> **DOCUMENT EXTRACT**
-=-=-=-=-

Friday, August 28, 2009

What if Marijuana Were Only Available By Prescription?

The proponents of marijuana legalization (to the exclusion of opioid legalization) use the "evil" pharmaceutical opioids and their imaginary "terrible side effects" as a whipping boy in their PR campaign for the relaxation of marijuana laws...

Interestingly, and sadly, Angel Raich (of Raich vs Gonzalas fame) has been writing as of late that her brain tumors have been causing her terrible pain and that marijuana has not been helping.

People who understand the science of pain treatment could explian why this is the case-that is if any marijuana advocate were interested in the answer.

We would explain that opioids are chemically identical to the endorphins in our spinal cords that the body naturally produces to mitigate pain. That's why opioids work for the treatment of pain, and why marijuana, while helpful in many regards for both the sick and well, doesn't work as a serious pain medicine for most types of pain.

-=-=-=-=-

> **REQUIRED ACTION 1**
List every drug or body chemical named in the blog post about marijuana and prescription access.
> **REQUIRED ACTION 2**
Extend the blog post about marijuana and pain treatment, picking up after its final sentence.

[Collected data entries]
-=-=-=-=-

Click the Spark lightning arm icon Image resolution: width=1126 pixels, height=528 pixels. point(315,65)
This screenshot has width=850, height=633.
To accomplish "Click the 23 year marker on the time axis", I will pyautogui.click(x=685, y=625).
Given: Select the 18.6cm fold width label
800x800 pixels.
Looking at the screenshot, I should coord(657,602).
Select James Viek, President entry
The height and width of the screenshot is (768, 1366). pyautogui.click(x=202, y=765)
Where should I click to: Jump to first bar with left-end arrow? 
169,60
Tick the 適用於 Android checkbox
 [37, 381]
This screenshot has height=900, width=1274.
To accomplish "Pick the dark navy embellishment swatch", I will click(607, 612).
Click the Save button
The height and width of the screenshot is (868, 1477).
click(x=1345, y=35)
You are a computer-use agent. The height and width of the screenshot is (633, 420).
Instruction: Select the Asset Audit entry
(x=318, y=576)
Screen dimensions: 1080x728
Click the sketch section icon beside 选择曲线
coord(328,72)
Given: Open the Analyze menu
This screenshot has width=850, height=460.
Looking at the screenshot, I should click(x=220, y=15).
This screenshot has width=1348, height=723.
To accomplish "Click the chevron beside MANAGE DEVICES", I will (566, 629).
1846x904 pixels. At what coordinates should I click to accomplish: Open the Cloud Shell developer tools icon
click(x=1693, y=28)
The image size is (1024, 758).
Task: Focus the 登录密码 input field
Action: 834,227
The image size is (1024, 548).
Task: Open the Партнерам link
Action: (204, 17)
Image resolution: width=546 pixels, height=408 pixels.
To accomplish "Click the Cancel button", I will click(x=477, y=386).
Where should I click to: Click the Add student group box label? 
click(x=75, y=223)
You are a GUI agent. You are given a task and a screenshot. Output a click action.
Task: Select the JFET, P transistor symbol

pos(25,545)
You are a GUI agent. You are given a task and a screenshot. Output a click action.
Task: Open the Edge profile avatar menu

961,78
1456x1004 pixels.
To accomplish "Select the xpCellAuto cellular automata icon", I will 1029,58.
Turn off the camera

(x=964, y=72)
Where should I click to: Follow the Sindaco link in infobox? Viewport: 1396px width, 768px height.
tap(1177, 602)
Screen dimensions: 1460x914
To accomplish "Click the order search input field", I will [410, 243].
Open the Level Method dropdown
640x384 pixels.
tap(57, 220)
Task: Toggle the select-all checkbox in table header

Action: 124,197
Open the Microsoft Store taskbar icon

-=-=-=-=-

> **EXERCISE ANSWER 1**
marijuana, opioids, endorphins

> **EXERCISE ANSWER 2**
It would be nice if the marijuana activists would stop and think for a moment that if marijuana had been taken over by the pharmaceutical and medical industry instead of having been left out of the medical world entirely, these same activists would now think that marijuana was evil too. It is merely an accident of history that opioids have been medicalized. In fact, around the world indigenous peoples use the juice from the opium poppy for pain relief in teas, and as a paste that is smoked-just like marijuana.

And since chronic pain is a progressive neurological disease when left untreated by opioids, it is entirely conceivable that the pain crisis in America results from our cultural adoption of opioids into the medical pharmacopoeia. Because doctors have been controlled by law enforcement for nearly a hundred years, the millions of people with pain who might have been able to stop their progressive disease early on with some opium tea, are instead told by trusted physicians that there is "nothing that can be done."

So much confusion surrounds the treatment of pain with opioids, confusion that is perpetuated by physicians who have been conditioned by the very understandable fear they feel when they consider prescribing pharmaceutical opioids; the fear of getting arrested by all levels of law enforcement. That's the medical profession's excuse.

One wonders what the marijuana activists' excuse will be for continuing to fear monger for the Feds.